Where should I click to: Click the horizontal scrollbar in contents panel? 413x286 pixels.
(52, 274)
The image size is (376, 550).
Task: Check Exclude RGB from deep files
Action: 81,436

***

In full and without alteration, write out the data above.

Where should I click to: Click the horizontal scrollbar in contents panel? 413x286 pixels.
(52, 274)
The image size is (376, 550).
Task: Check Exclude RGB from deep files
Action: 81,436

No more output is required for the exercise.